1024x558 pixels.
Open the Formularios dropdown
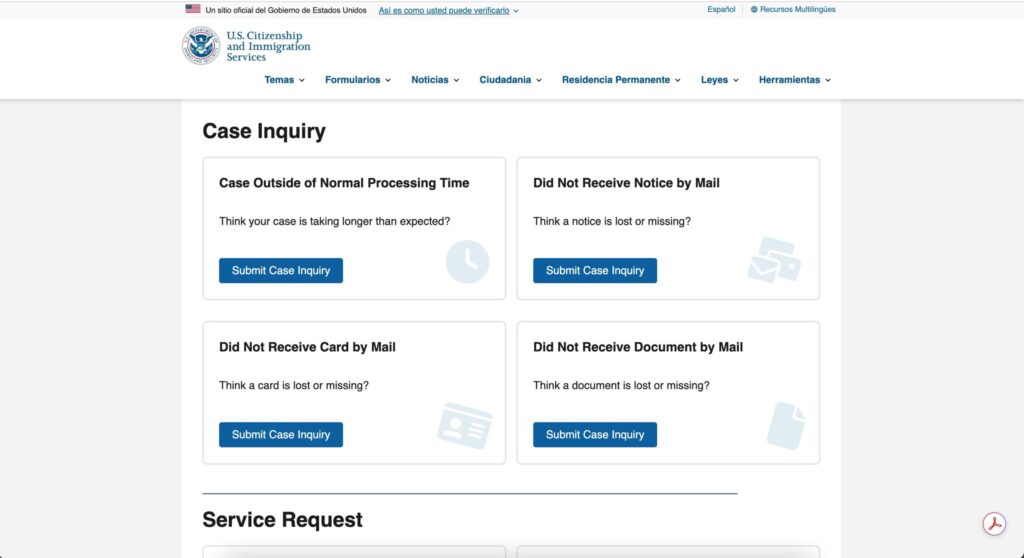(358, 80)
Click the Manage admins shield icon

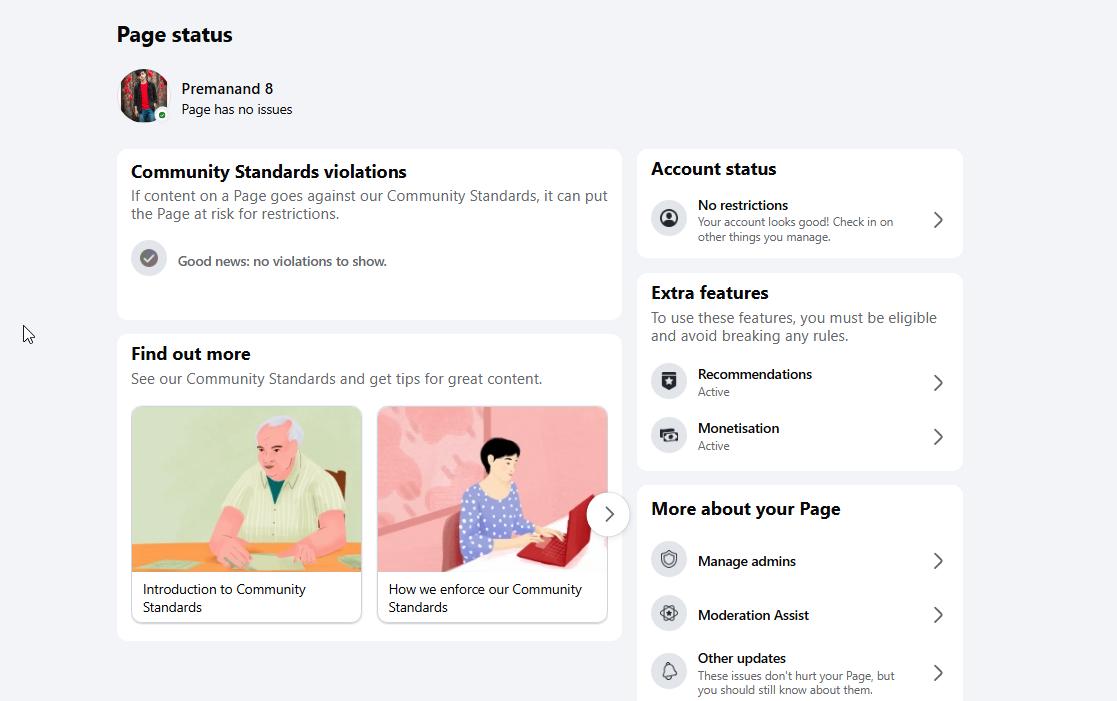(x=669, y=560)
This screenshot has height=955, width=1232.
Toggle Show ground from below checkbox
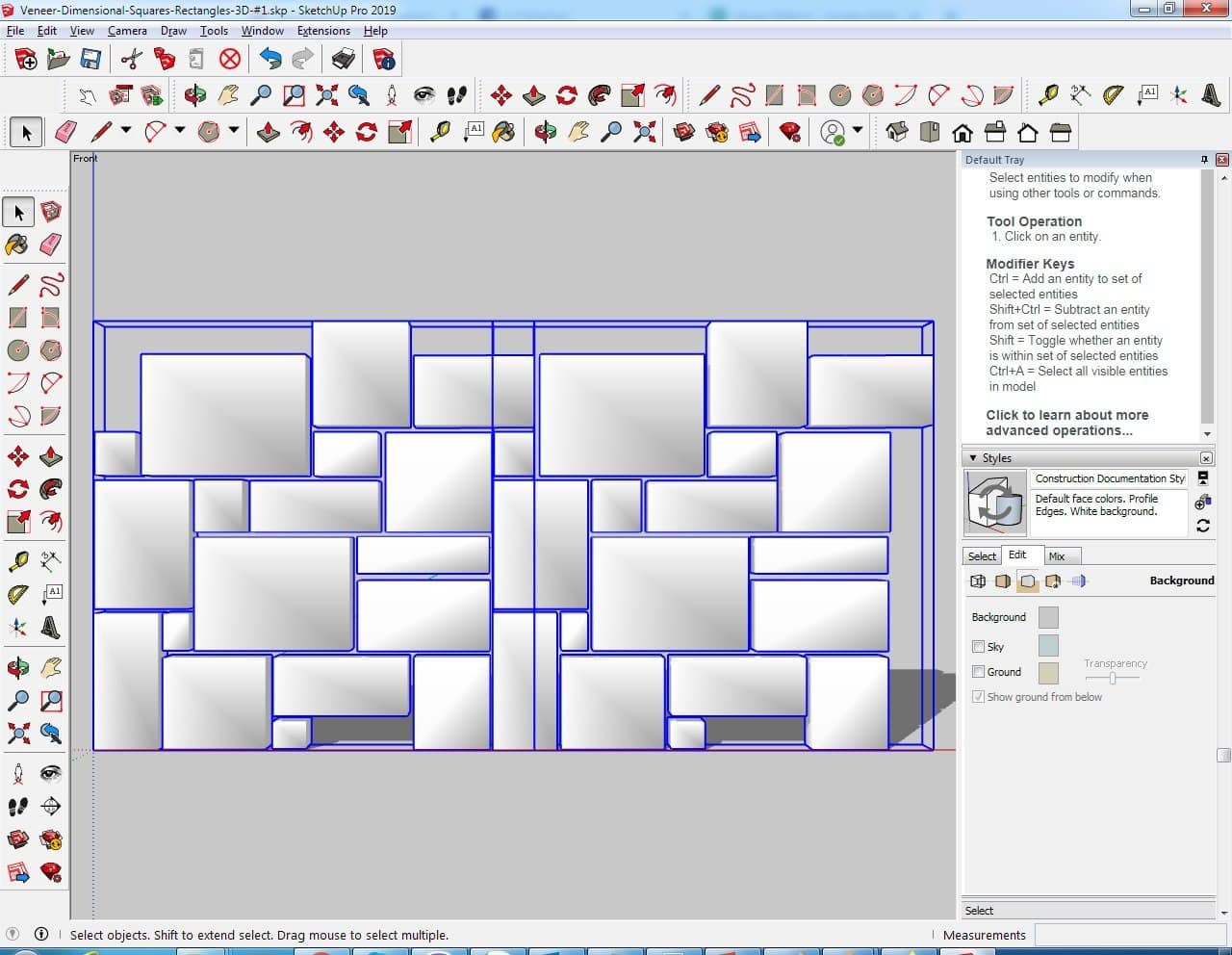point(979,697)
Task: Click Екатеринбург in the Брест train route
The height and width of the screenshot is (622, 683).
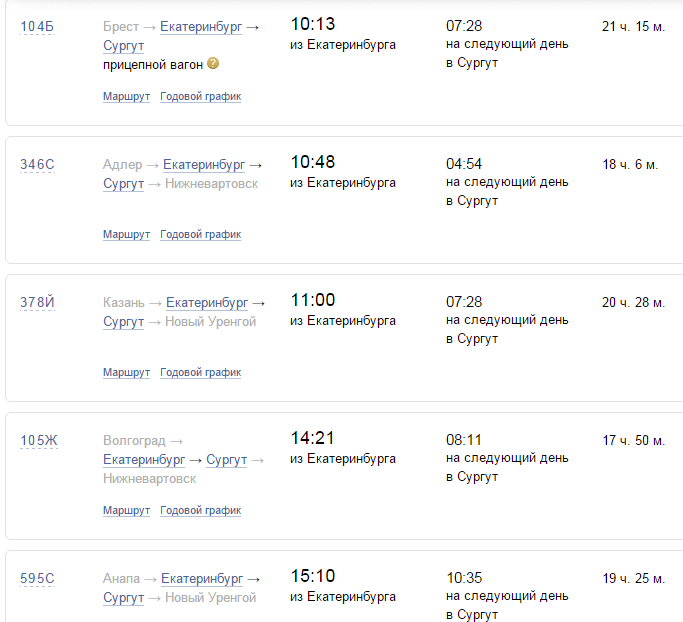Action: pyautogui.click(x=201, y=27)
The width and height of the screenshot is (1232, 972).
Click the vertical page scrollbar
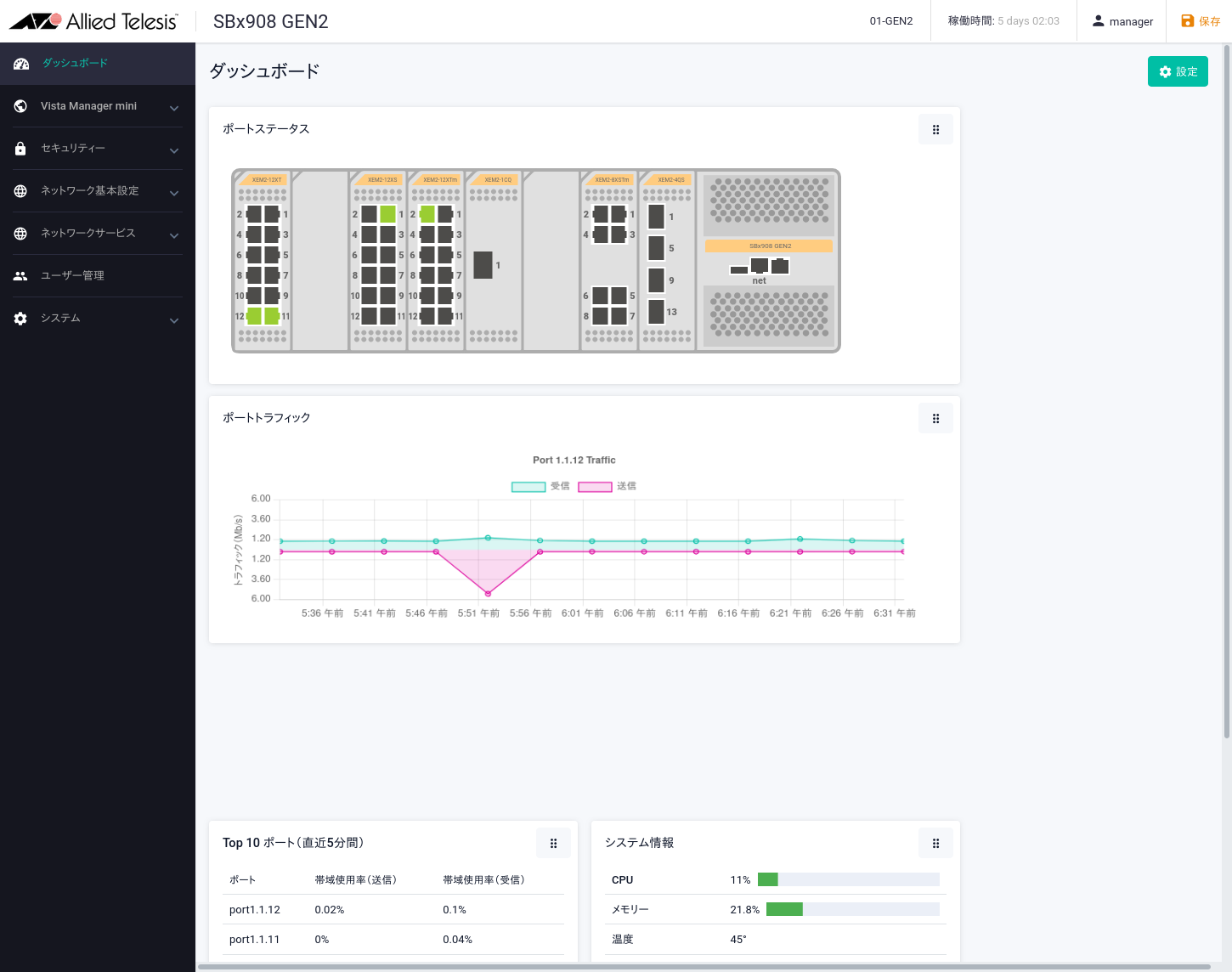point(1226,391)
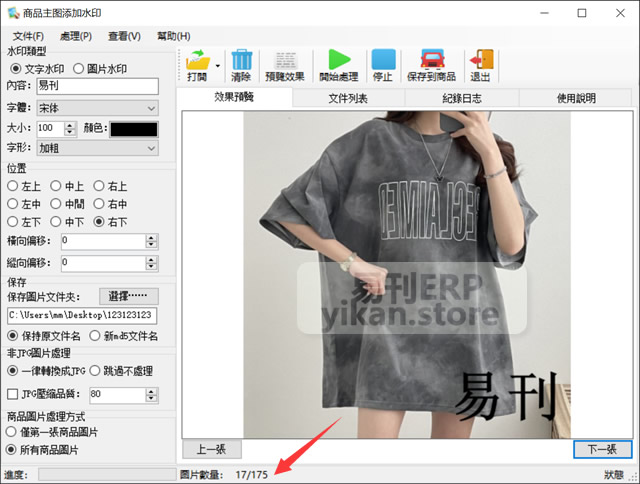The image size is (640, 484).
Task: Click the 預覽效果 toolbar icon
Action: point(285,59)
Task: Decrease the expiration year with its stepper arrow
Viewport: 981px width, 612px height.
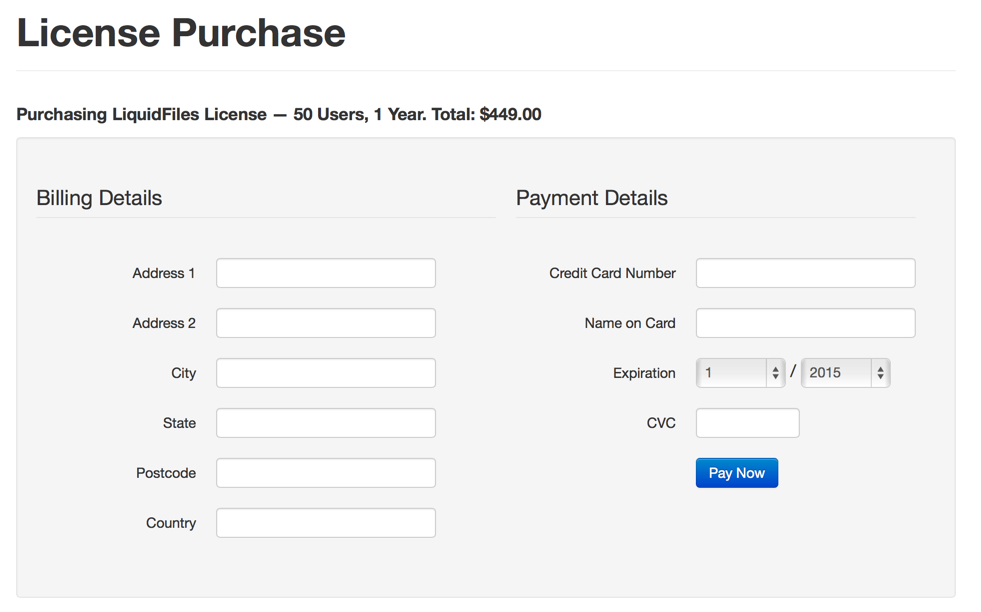Action: coord(881,377)
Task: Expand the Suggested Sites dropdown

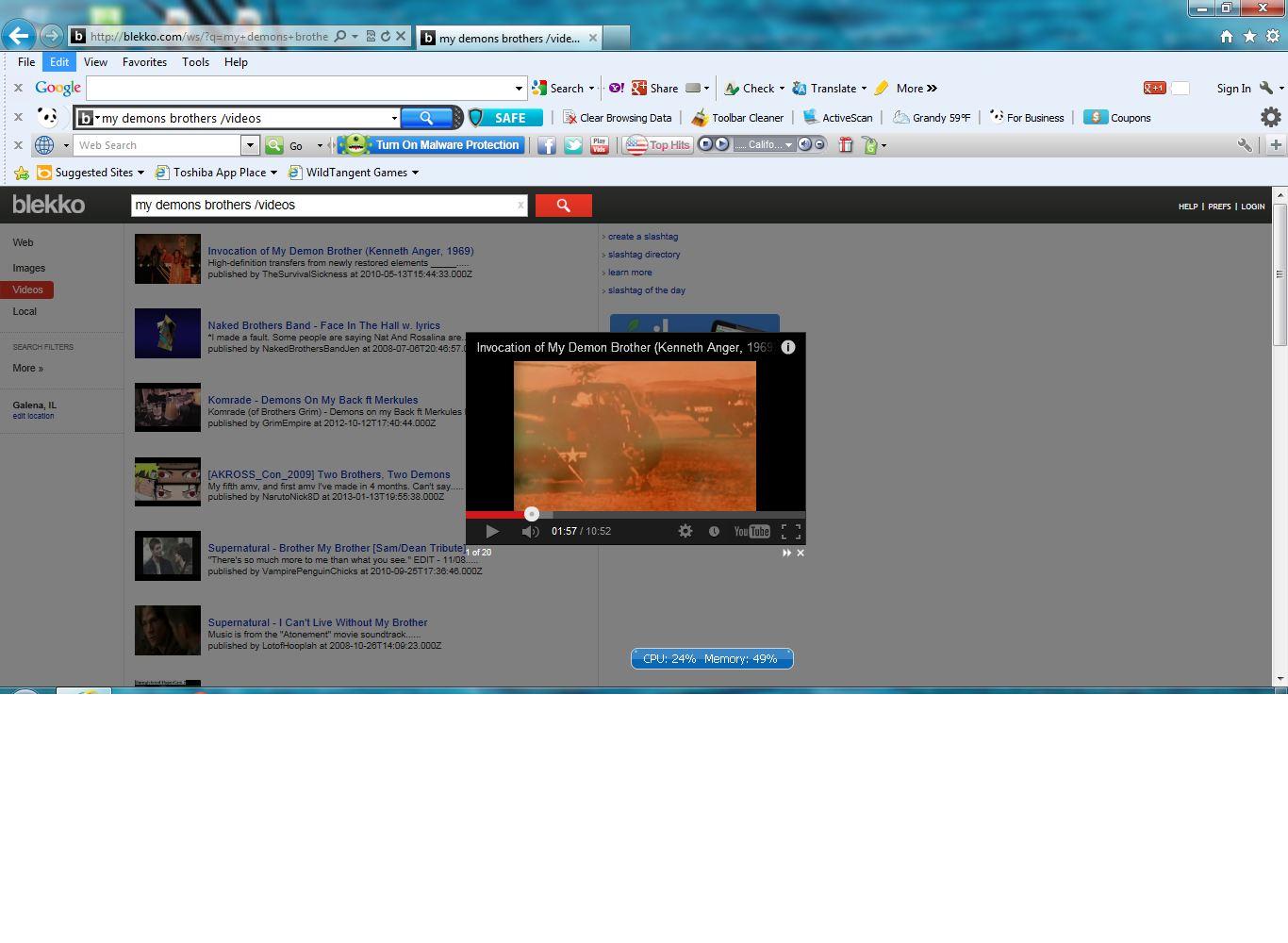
------------------------------------------------
Rewrite all of the entries above with every "dropdown" swapped for "menu" and nothing else changed. Omit the pictures.

1024x558 pixels.
Open the Formularios menu
(358, 80)
Click the Manage admins shield icon

(x=669, y=560)
This screenshot has height=955, width=1232.
Toggle Show ground from below checkbox
point(979,697)
Task: Click Екатеринбург in the Брест train route
The height and width of the screenshot is (622, 683).
Action: pyautogui.click(x=201, y=27)
The width and height of the screenshot is (1232, 972).
Click the vertical page scrollbar
point(1226,391)
The image size is (640, 484).
Task: Click the 預覽效果 toolbar icon
Action: point(285,59)
Task: Decrease the expiration year with its stepper arrow
Viewport: 981px width, 612px height.
Action: coord(881,377)
Task: Expand the Suggested Sites menu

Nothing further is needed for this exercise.